La théorie, Marcuse l’abandonna très vite. L’un des mérites de l’ouvrage de Palmier, c’est de montrer comment Marcuse s’est arraché de l’école phénoménologique (Husserl, Heidegger), de montrer que c’est à partir de sa thèse même (L’Ontologie de Hegel et sa théorie de l’historicité), réalisée cependant sous la direction de Heidegger, que s’enracine son projet de « philosophie concrète ». Pour Marcuse, dès cette époque-là, « aucune philosophie n’a de sens si elle ne cherche pas à transformer l’existence humaine, à vaincre sa misère et à lui donner une nouvelle plénitude », , écrit Palmier. Dans cette perspective, le retour à Hegel a un sens précis : la philosophie est « pensée négative », c’est à dire qu’elle doit essayer d’être la critique et la négation de l’ordre existant. Le Hegel de Marcuse n’a rien à voir avec le philosophe du Système et de la Raison triomphante: c’est celui qui a mis à jour une pensée dialectique, critique et négative. Dès lors, il faut regarder le monde : la philosophie, la pensée y rejoignent la politique.
Herbert Marcuse
L’ »Ecole de Francfort » ( Marcuse, Adorno, Fromm, Benjamin, Horkheimer) essaiera de réaliser « ce programme », mais ses membres seront tôt dispersés par le nazisme victorieux. Ce n’est pas la théorie, en effet, qui arrêta la peste brune, ni le massacre atomique, ni les interventions soviétiques en Hongrie et en Tchécoslovaquie…Installé désormais aux USA, Marcuse y questionnera aussi bien le marxisme soviétique (exposant à cette occasion sa thèse célèbre selon laquelle » les partis communistes sont les héritiers historiques des partis sociaux-démocrates d’avant-guerre. ») la « société unidimensionnelle », que le mouvement hippy ou le phénomène du rock and roll…L’avenir de la philosophie n’est pas selon Marcuse dans le théoricisme, pas plus que dans une mutation scientifique. Il s’agit seulement d’utiliser les « sciences humaines » (pour Marcuse essentiellement la psychanalyse et la sociologie), afin de transformer la vie quotidienne et de réaliser ainsi l’histoire ou la fin de l’histoire.
Qui révise ?
Ce qu’ »oublie » par exemple Catherine B. Clément dans son bref exposé des thèses de Marcuse, c’est l’état de la civilisation. Marcuse est peut-être « un idéaliste » (L’accusation est de C. Clément), mais il regarde le monde où nous vivons et dit : Freud a montré dans L’Avenir d’une illusion, dans Malaise dans la civilisation, etc, que la fonction de la société est de réprimer les pulsions (la libido). Or ce que nous constatons avec effarement c’est que la répression est d’autant plus forte qu’elle est devenue inutile. Est-il possible cependant d’envisager une culture non répressive, une civilisation de l’épanouissement et du bonheur ?

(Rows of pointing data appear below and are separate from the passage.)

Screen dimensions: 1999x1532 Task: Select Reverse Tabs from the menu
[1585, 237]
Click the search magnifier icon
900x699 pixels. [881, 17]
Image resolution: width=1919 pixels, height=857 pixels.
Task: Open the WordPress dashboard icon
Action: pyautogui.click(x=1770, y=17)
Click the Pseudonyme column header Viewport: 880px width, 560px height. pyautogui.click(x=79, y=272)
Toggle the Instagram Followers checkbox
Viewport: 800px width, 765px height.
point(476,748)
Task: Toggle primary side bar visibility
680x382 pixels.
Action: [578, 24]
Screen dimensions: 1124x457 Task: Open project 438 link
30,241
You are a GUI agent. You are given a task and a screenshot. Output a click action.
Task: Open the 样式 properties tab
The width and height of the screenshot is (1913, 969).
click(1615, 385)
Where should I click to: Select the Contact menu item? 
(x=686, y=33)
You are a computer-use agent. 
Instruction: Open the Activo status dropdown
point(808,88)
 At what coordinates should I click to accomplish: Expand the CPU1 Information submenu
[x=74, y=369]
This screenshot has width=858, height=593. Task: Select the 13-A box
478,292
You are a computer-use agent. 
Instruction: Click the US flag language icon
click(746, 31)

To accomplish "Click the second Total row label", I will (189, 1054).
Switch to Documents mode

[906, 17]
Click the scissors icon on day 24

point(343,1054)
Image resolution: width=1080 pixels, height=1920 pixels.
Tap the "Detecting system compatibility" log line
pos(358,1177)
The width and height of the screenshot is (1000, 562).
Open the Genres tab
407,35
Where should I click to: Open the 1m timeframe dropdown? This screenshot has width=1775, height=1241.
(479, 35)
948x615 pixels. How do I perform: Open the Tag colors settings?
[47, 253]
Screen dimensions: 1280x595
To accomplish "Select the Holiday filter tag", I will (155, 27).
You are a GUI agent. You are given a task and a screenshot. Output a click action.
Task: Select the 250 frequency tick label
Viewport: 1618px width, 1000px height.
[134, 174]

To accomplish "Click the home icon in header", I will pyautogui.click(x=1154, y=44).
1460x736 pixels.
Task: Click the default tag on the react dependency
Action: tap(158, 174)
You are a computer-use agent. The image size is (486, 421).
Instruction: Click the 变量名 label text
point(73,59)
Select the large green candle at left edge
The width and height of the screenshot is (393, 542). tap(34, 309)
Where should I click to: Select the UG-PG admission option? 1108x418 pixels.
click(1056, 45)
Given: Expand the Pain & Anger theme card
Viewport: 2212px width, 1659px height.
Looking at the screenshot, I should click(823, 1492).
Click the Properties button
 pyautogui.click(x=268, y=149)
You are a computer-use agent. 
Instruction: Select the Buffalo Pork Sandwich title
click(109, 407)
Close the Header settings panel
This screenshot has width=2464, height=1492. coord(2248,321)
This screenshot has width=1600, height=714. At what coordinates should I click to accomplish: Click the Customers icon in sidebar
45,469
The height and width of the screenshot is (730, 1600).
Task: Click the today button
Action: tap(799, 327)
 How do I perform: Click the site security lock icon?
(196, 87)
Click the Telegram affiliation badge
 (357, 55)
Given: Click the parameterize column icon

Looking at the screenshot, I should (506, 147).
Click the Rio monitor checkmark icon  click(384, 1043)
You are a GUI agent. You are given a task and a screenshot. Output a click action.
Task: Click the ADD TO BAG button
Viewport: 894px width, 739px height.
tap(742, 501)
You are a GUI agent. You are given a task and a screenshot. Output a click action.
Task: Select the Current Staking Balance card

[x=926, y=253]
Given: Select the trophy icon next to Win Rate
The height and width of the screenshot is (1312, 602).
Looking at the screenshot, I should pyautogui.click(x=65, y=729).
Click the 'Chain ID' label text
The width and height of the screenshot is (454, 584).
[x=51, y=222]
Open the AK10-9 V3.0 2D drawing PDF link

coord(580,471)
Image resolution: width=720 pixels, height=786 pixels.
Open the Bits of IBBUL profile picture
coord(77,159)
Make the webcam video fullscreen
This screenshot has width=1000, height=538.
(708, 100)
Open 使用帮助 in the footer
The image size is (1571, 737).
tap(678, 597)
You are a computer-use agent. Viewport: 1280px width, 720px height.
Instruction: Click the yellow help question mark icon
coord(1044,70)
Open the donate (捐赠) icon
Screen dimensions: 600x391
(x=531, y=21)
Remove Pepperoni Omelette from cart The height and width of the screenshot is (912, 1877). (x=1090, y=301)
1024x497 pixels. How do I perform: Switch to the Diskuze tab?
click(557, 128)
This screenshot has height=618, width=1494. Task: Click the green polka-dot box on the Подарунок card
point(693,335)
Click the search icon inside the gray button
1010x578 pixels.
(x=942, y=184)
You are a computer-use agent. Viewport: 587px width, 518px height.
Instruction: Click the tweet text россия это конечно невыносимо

Ce que les « révisionnistes » ont refusé violemment de voir jusqu’alors, Palmier le leur montre longuement : la méthode de Marcuse consiste, dans un premier temps, à confronter les théories freudienne et marxiste avec « les réalisations de la civilisation moderne » qui « semblent créer les conditions préalables à l’élaboration progressive de la répression « . Il y a de plus en plus de répression alors que, dans la situation technologique actuelle, il devrait y en avoir de moins en moins. Pourquoi ? Eros et civilisation, l’Homme unidimensionnel tentent de répondre à cette question. Et c’est cette tentative qui explique ce qui a été, longtemps, un refus de lire Marcuse. Embarassé de préventions théoriques, « ils » ne lui pardonnent pas d’abandonner la théorie.
Henri Lefebvre
Palmier est aussi « un élève » de Lefebvre et, dans son livre, il ne l’a pas oublié. Pour lui « la critique de la vie quotidienne », de l’aliénation quotidienne, est partie intégrante du marxisme. » Comment ignorer, écrit-il, la dimension essentiellement critique à l’égard de la vie quotidienne qui caractérise tant de textes de Marx – des articles sur le ramassage du bois mort dans les forêts allemandes aux analyses d’Engels sur les métamorphoses de la ville moderne dans La situation des classes laborieuses en Angleterre, sans omettre les pages du Capital sur la marchandise et la réification des rapports quotidiens, de l’étude des Mystères de Paris dans La Sainte Famille à l’analyse de la famille et des rapports bourgeois du Manifeste communiste « . Ce qui caractérise cependant la « nouvelle gauche », c’est la part de plus en plus grande qu’elle accorde à cette critique dans ses analyses, ses textes, ses luttes. Désordre des villes – quand ce n’est pas l’ordure des bidonvilles de Nanterre où d’ailleurs – où, entre la publicité agressive et l’ennui que renvoie inlassablement le béton, ne peut naître que la révolte. Univers de violence.
L’urgence de vivre
Ici le ton de Palmier a quelque chose d’épique, mais cela sonne vrai : « Comment s’étonner que, dans une telle déchéance, la vie soit de moins en moins respectée par la société et que la révolution s’identifie à une certaine rage de la vie ? Même déchiquetée, en lambeaux, sanglante et couverte d’ordures, la vie – celle qui grelotte dans les villes, sur les pavés, dans les cafés et dans les gares – demeure la plus grande force capable de susciter une nouvelle opposition révolutionnaire et d’engendrer des institutions différentes. Par-delà les illusions, les rêves et les espoirs sans lendemain, il reste à élaborer, impitoyablement, une critique politique de la vie quotidienne, à enrager la passion de la vie, chez ceux qu’elle anime encore « . Le révolutionnaire reste avant tout celui qui veut « changer la vie « .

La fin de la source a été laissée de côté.